Today we looked at a newspaper article about the New Zealand SAS in Kabul, and at the end I asked them if they thought we should be fighting in Afghanistan. It was an interesting discussion. Most believed we should be in Afghanistan, and some of those supporters thought we should be there because of what the Taliban had done, and wanted to carry on doing. I wanted to know if they believed there were such things as universal values and that other countries should intervene if they saw those values being broken. On this they were less sure and moved on to the idea that we should only be involved if a group does something to us first. One kid mentioned 9-11, but the rest of the class felt that this was done to America, and not to New Zealand. What about the idea that if we help America, then one day America might help us? We ran out of time for that question.
It was a good discussion, and reassuring. 14 year olds do care, and have opinions, and the issues we were discussing are pretty complicated. Personally I can see both sides, and I am unsure about our involvement. Nowadays I think people like to suggest New Zealand is in Afghanistan to help put it back on its feet and deal with the Taleban, and Osama has sort of slipped down the radar. At the time the Taleban were in power though I remember the main outcry over their rule being when they blew up the ancient rock Buddhas in Bamiyan, and not so much about their appalling treatment of millions of women (and others).
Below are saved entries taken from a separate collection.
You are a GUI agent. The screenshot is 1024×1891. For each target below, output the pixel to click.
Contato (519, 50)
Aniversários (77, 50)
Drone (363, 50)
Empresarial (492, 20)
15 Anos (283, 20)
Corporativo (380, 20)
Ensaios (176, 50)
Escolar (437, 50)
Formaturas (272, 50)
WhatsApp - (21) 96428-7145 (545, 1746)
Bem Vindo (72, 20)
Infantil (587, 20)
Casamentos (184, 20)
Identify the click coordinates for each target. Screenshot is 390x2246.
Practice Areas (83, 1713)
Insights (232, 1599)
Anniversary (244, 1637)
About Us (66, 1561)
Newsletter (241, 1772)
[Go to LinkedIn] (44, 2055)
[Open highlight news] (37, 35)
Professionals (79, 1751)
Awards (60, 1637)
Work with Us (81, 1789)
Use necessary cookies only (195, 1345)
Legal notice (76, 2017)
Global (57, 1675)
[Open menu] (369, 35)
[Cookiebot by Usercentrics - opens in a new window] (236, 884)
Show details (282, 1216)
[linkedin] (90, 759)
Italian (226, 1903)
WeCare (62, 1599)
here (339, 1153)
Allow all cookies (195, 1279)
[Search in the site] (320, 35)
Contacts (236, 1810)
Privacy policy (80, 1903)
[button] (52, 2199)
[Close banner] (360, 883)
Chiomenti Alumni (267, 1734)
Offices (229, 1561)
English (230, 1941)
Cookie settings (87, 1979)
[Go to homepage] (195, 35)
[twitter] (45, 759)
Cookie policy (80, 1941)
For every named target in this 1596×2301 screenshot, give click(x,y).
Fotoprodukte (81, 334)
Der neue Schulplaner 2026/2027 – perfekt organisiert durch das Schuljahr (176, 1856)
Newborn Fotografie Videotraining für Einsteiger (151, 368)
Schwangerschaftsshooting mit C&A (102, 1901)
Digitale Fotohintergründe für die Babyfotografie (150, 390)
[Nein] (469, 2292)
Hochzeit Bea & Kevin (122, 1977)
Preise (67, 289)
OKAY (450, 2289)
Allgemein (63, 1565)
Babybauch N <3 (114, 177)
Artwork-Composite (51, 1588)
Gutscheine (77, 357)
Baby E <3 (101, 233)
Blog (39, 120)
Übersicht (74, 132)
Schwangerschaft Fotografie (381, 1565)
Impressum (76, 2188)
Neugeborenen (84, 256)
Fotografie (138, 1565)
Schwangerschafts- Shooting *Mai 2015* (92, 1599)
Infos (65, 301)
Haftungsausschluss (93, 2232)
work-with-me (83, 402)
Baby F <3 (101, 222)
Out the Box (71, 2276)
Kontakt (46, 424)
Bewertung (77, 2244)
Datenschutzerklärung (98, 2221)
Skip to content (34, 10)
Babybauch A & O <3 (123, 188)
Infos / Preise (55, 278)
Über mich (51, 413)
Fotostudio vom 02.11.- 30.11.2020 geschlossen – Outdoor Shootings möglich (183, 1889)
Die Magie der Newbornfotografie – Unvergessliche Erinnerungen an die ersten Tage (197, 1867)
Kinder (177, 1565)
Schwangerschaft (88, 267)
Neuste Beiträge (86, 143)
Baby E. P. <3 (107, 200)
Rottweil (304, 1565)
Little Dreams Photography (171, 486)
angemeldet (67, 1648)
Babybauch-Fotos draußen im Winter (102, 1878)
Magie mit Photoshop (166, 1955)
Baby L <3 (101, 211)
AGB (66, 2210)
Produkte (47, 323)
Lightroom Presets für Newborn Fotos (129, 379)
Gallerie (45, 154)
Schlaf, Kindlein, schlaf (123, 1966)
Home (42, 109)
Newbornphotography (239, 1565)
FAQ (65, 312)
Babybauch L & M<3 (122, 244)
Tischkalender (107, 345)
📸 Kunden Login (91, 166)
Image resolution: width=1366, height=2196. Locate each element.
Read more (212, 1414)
Did I miss this, or wasn’t I told?
In Emily Wilson’s article she makes this point about the death of Socrates:
An obvious lesson was that democracy allows ignorant, uneducated citizens to have power over the lives of the few who might teach them.
On the whole though, I think I agree with Socrates that people only do bad things when they are ignorant, and that in some respects it must be the fault of teachers if they end up getting slaughtered by the masses, or being led by bad leaders.
I extend “teachers” to include “the media”.
It is only recently that I have begun to realise what people mean about a free and open media being crucial to a democracy. To free, and open I would like to add: informed. The New Zealand media seems pretty free and open, but to be honest they rarely seem to know what they are talking about.
Democracy does not, in itself, ensure that human rights will be protected. Restrictions on intellectual and religious freedom, along with torture, unfair trials, and unequal access to education, work, money and political power are features of democratic societies, ancient and modern.
When 73% of people surveyed support something that 88% of them don’t understand you get the feeling that someone’s not doing their job very well. Emily Wilson is right, democracy is a guarantee of nothing. Giving people the power of the vote alone does not ensure informed decision making.